If you really want, you could always round that off with a vlog of your latest department-store haul and a $20 lip-loss giveaway, and you'd be well on your way to 8,000 Twitter followers and a paid Mooncup banner ad.
However, that side of fashion blogging is essentially just pointing your iPhone at a mirror. Where it gets slightly trickier is managing to disseminate your personal brand onto blogs that you don't operate yourself—blogs run by people who write guest columns in weekend supplements and splash the best part of their fee on camera lenses they don't really need.
Ahead of Fashion Week, I set myself a challenge: spend £10 ($16) a day on the dumbest outfits I could put together, and see if I could get papped by one of those people. Granted, Fashion Week is the largest annual gathering of street style bloggers, so the chances of having your photo taken are tripled by merely turning up and loitering near the Vitaminwater fridge.
But my thinking was that if I—a 22-year-old who accessorizes with Lord of the Rings paraphernalia and yellowing festival wristbands – could make my way onto a fashion blog, then so could anyone.
On the Friday morning, Henry—the photographer—and I went on the hunt for outfits. Turns out charity shops in my neighborhood aren't cheap. We drained a whole day's budget on a fake Liverpool jacket, some vanilla New Look heels, and a few crispy pairs of men's socks.
But once we got to East London's Brick Lane, and its abundance of Bangladeshi mini-marts and off licenses, our luck changed. There was a bunch of bargain-bucket stuff that I'd never seen under one roof before—plastic handcuffs, bindis, imported intimate wash. Cultural appropriation can come at a staggering cost, but here it was pocket change.
After picking up some shimmery silver material and a roll of pink and purple synthetic fur—both of which I intended to turn into something vaguely wearable—we were fast running out of cash, so we checked some dumpsters for freebies. Lucky for us, people just don't seem to care about broken neon glasses and barely functioning alarm clocks as much as they used to, so into the bags they went.
On top of Henry's roof, the wind in my fur, I looked the worst I'd ever looked in my life. Like a bloated Furby at a Shitdisco concert.
Still, I had a job to do, so I spent the entire tube journey to central London imagining we were off to the launch of a new Peruvian restaurant (very fashion, according to some of the blogs I'd researched) in an effort to get into character.

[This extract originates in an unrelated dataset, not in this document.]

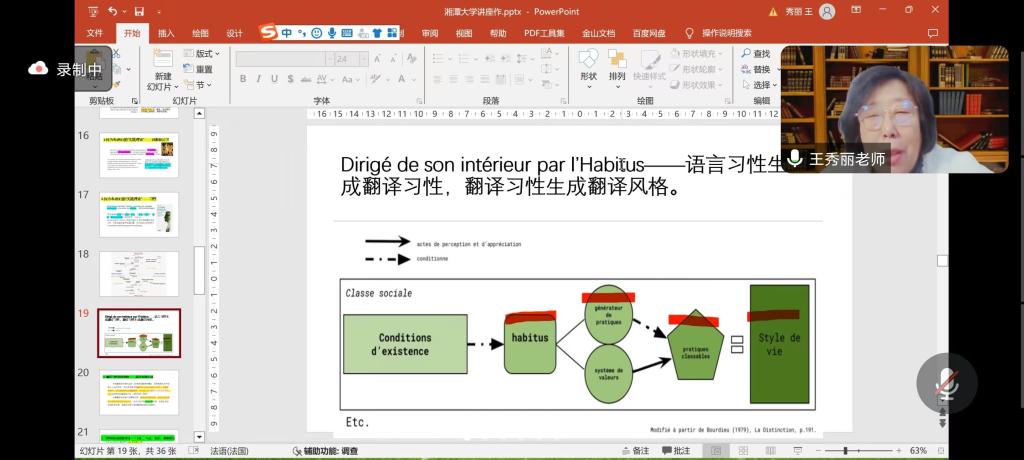The image size is (1024, 460).
Task: Unmute using the floating microphone button
Action: [945, 383]
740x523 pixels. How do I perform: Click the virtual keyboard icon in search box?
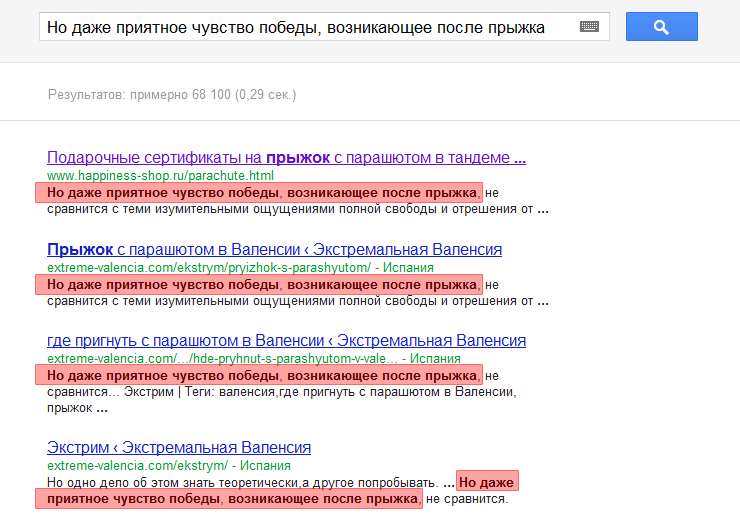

Walking through the arches to the Somerset House courtyard, it was exactly as I'd imagined: flustered PRs waving clipboards, bewildered European tourists and lots of well-dressed people pretending to check their phones, glancing up any time someone with a DSLR came within snapping distance.
As I trotted around, a few photographers began to perk up. "Are you a blogger?" they asked. "Yes," I lied.
Some asked where my pieces were from. I told them most of my outfit was vintage Vivienne Westwood, because she's the only one I know. They all nodded enthusiastically, and one man said, "Oh yes, I remember this bag. A big one that year."
I know women's lifestyle mags always harp on about statement pieces, but I could never have predicted the reaction my plug necklace got. Everyone wanted to know where I'd bought it, and most seemed genuinely impressed when I told them I'd made it myself.
'This fashion business is very strange,' I thought, as someone handed me a free bottle of "beauty water" that supposedly contained collagen and looked a bit like the glitter body sprays I used to buy from Claire's. I had a sip. I didn't feel any more beautiful, but it did make my mouth foamy.
I was pleased with the first day's progress; people were taking me seriously, despite the fact that I was wearing one knee-length golfing sock and holding an alarm clock. But with only five or six portraits under my belt, I knew I could do much better.
On the Monday (I skipped Saturday and Sunday, because the weekend is for sleeping and avoiding central London) I had no real statement pieces to catch anyone's eye—just some thigh-high socks, short-shorts and very old football gear.
However, I'd been researching some blogs for posing tips and was confident enough in my newfound ability that I didn't have to resort to the traditional hallmarks of an online couture queen, like England beanies or wearable plug sockets. All I had to do was tilt my head down, smile coyly and slump, with my hand resting wherever felt sassiest.
It worked like a charm as soon as I arrived.
These two really took to my socks, presumably not noticing the well-baked stains that were scratching away at my thigh.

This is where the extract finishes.